Еще одна тема про нашу молодежь и наше образование. Вот, скажем, с одной стороны, я понимаю, что часто звучащие от старшего поколения такие ламентации о том: ой, все невежественные, безграмотные, вот раньше читали, знали, сейчас ничего не хотят, — это, в общем, всегда было, мы это знаем, это и часть проблемы отцов и детей, и тут любят приводить всякие там цитаты из Древнего мира, где то же самое говорило старшее поколение. С другой стороны, я принимаю экзамены все-таки, и я вижу некие результаты. И не видеть каких-то изменений, на мой взгляд, очень серьезных, в плане того, что мы называем какими-то общими знаниями, каким-то общим представлением, даже общей эрудицией порой или чувством истории, — сегодня нередко вот этого нет. Это тоже реальность. И вот я эти две реальности, условно говоря, соединить не могу. То есть я не могу ни занять позицию, что да, всё будет хорошо, всегда жаловались, всё прекрасно, но и вроде как согласиться с тем, что всё ужасно, тоже. Но вот второе во мне, так сказать, перевешивает. Вот у вас какое понимание происходящего сегодня? Потому что мне иногда страшновато становится от уровня знаний….

Вы знаете, мы очень многое назвали университетами, и мы пожинаем сейчас плоды этого решения. Каждое решение имеет стоимость. Вот когда ты слишком многое назвал университетом, то и отношение к университетам становится соответствующим. Вопрос не в том, как передается знание или в состоянии школьного образования, или в интересе ребят к получению знаний, или в том, что становится гораздо меньше времени для того, чтобы они занимались образованием, а больше времени они проводят за компьютерными играми или еще каким-то времяпрепровождением, которое не связано с развитием себя. Но мне кажется, что мы вот в этот момент, назвав всё университетами, девальвировали смысл университетского образования, его ценность. Мы-то с вами обсуждаем ведущие университеты в плане селективности. Это университеты, которые входят в топ-10, топ-15 по баллу Единого государственного экзамена — даже в них происходит этот риск, возникает тот риск, о котором вы говорите, просто, ну, несформированности не то что поступивших, но несформированности и за период обучения внутри университета. Вот, мне кажется, причина в том, что те студенты, которые пришли учиться в наши университеты, они смысл слова «университет» уже понимают по-другому. Потому что мы целое поколение жили с другим пониманием смысла «университет», чем имели мы с вами.
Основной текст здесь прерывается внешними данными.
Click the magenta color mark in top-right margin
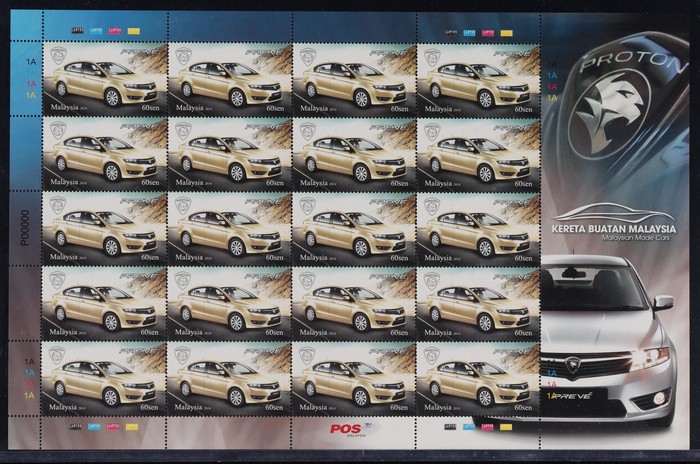Image resolution: width=700 pixels, height=464 pixels. [x=487, y=32]
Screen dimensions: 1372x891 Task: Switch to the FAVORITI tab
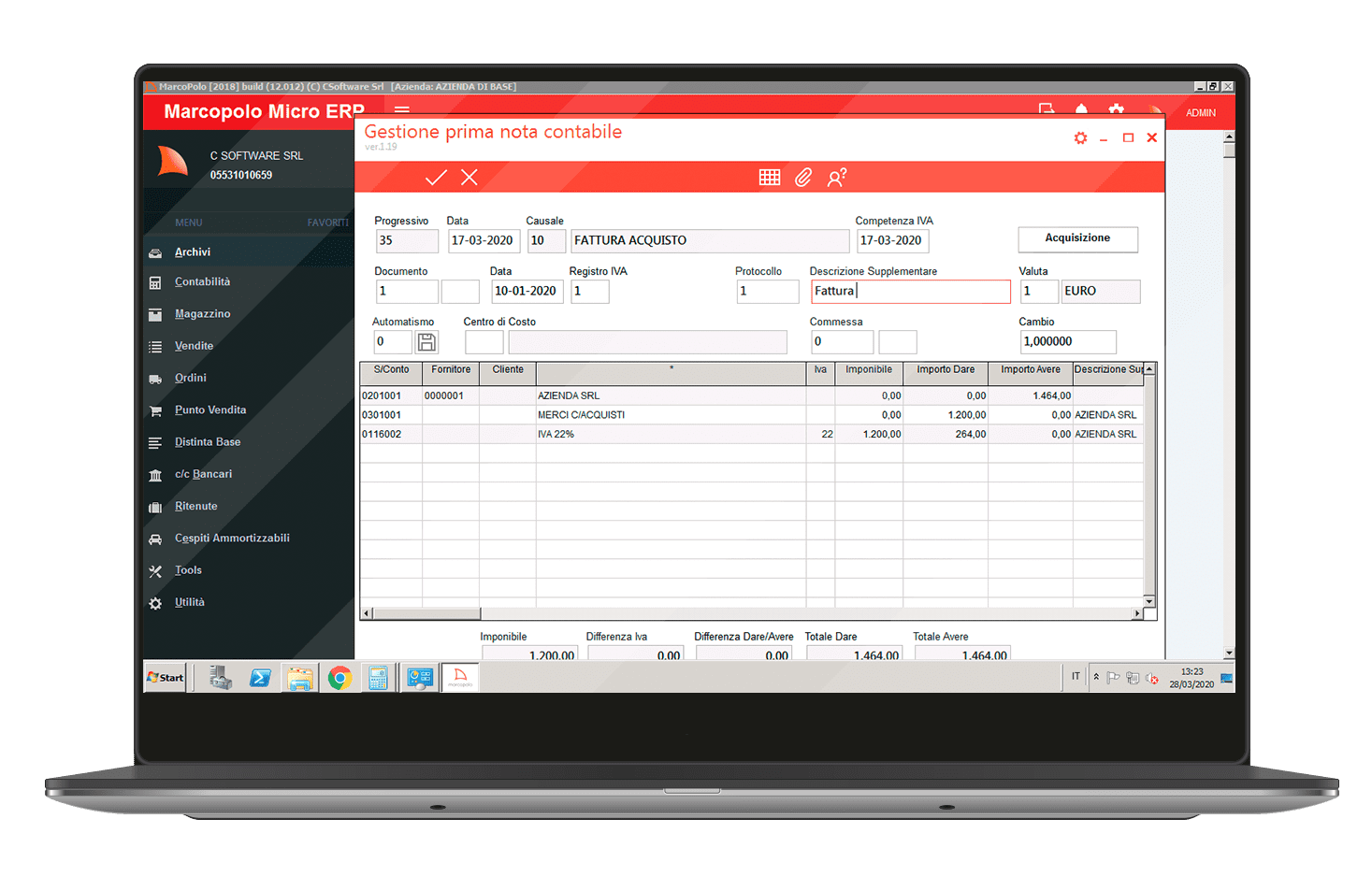coord(326,223)
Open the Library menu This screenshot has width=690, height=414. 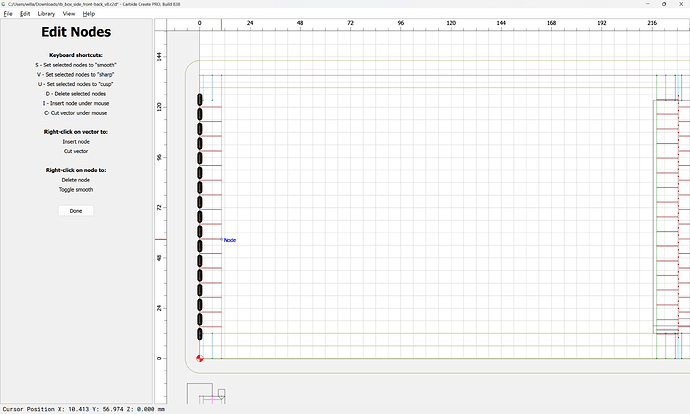click(x=46, y=14)
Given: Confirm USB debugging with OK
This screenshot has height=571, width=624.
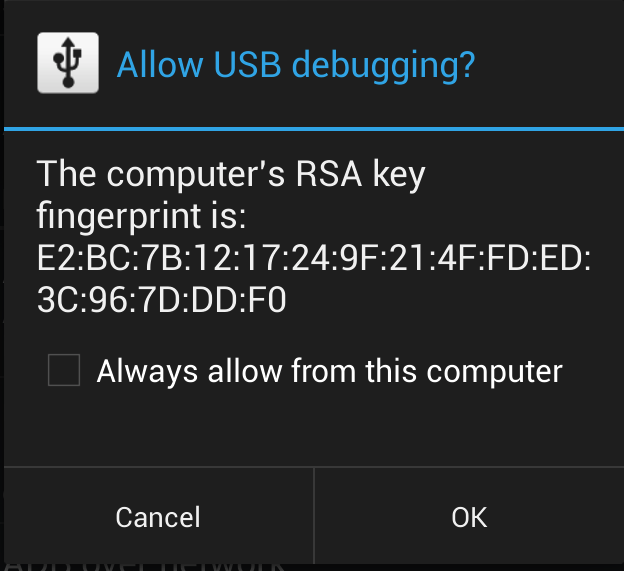Looking at the screenshot, I should tap(469, 517).
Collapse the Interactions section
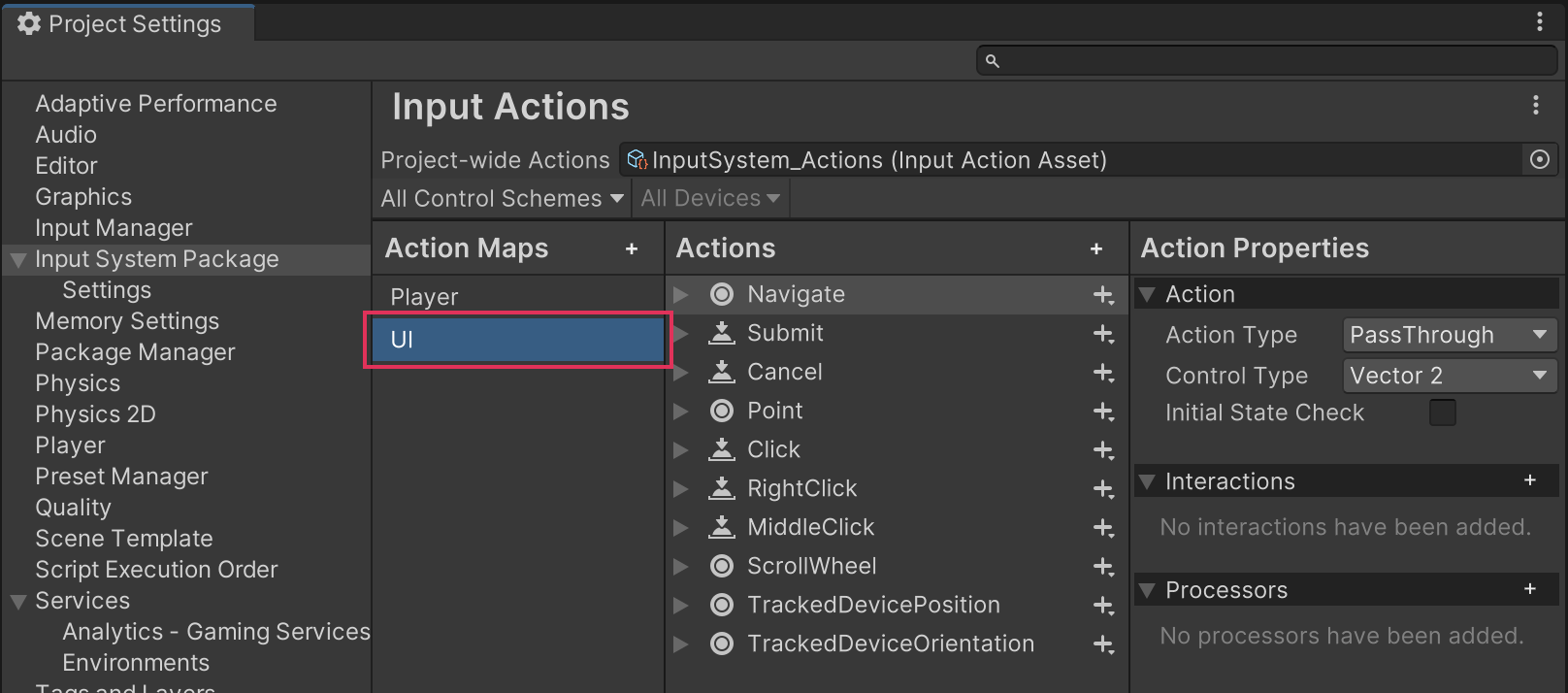The width and height of the screenshot is (1568, 693). 1148,481
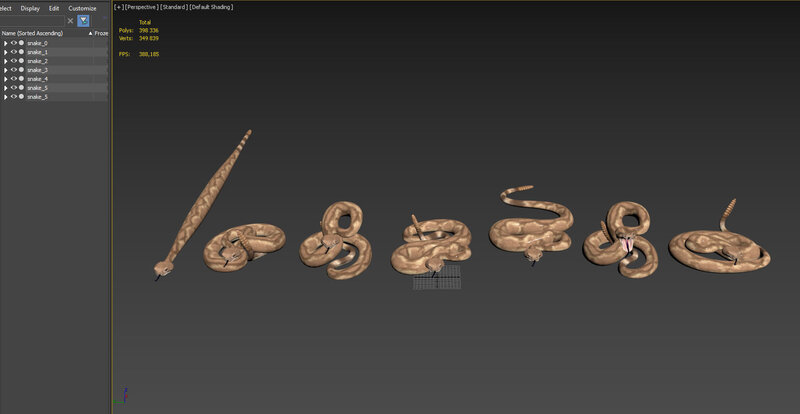800x414 pixels.
Task: Hide snake_0 using its eye icon
Action: coord(13,43)
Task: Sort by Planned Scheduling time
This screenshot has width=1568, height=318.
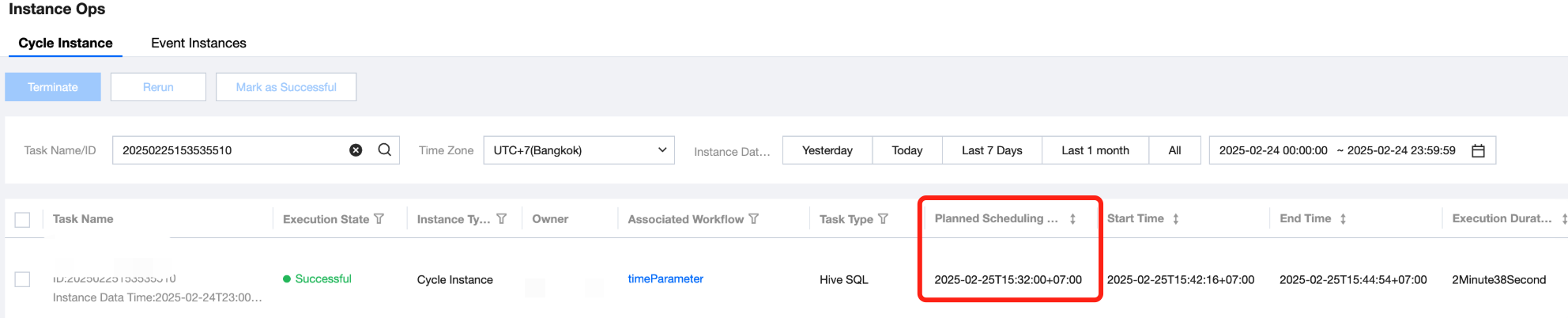Action: coord(1072,219)
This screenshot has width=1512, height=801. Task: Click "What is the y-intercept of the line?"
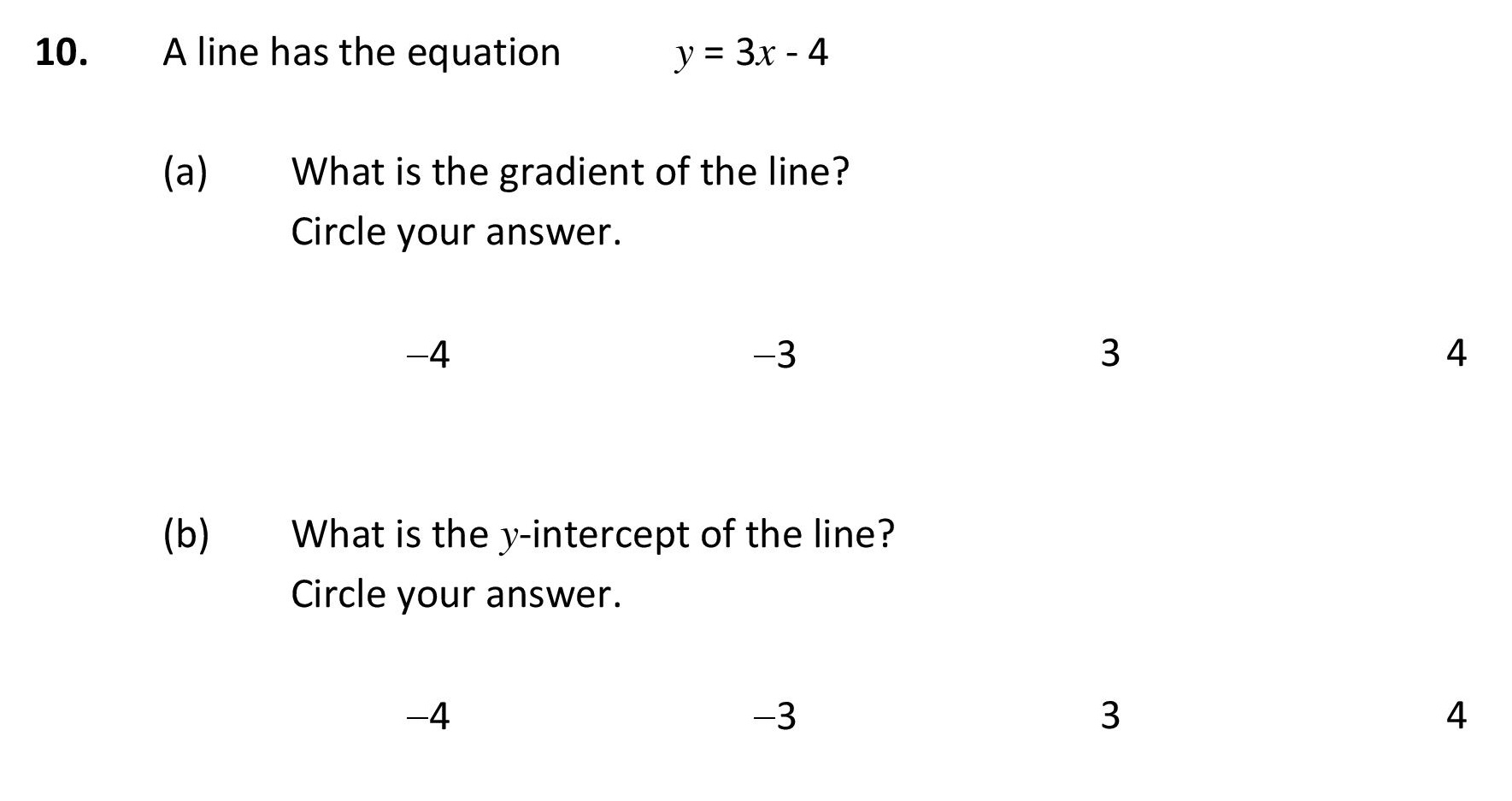pos(593,536)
Потому что мы с вами учились в университете, в котором было… ну, стыдно не учить историю. Уж у меня, поверьте, на мехмате МГУ история была не совсем профильным предметом.

Прямо скажем, да. (Смеется.)

Но не потому что мой дед — школьный историк, а потому что это было элементом университетской культуры.

Культуры, да.

Мы изучали историю. И было правильно изучать историю, потому что ты был в университете, ты был универсантом. А потом университетами стали многие. И мы сформировали отношение к университетам. И когда иногда до ректора даже дозваниваются люди, говорят: слушай, ну, ты же университет, ну ты поставь там оценку, то у меня потом сложилось понимание, что люди не понимают, что такое университет, в котором не ставят оценку. Вот наши такие, а значит, есть и другие, которые тоже назвались университетом. И я вот сейчас обращаюсь не к вам, а ко всем зрителям, хочу сказать: в Высшей школе экономики оценок ректоры не ставят. Их ставят преподаватели только по заслугам.

Вопрос, который я обязательно стараюсь задавать людям, имеющим отношение к образованию. Вот если взять сегодняшнего студента и студента там 20–30 лет назад, которого мы более или менее представляем себе, и сравнить их: что в сегодняшних вас в первую очередь радует и обнадеживает, а что вызывает, может быть, тревогу — ну, по сравнению с тем, что было раньше. Или, может быть, без сравнения, просто вызывает тревогу.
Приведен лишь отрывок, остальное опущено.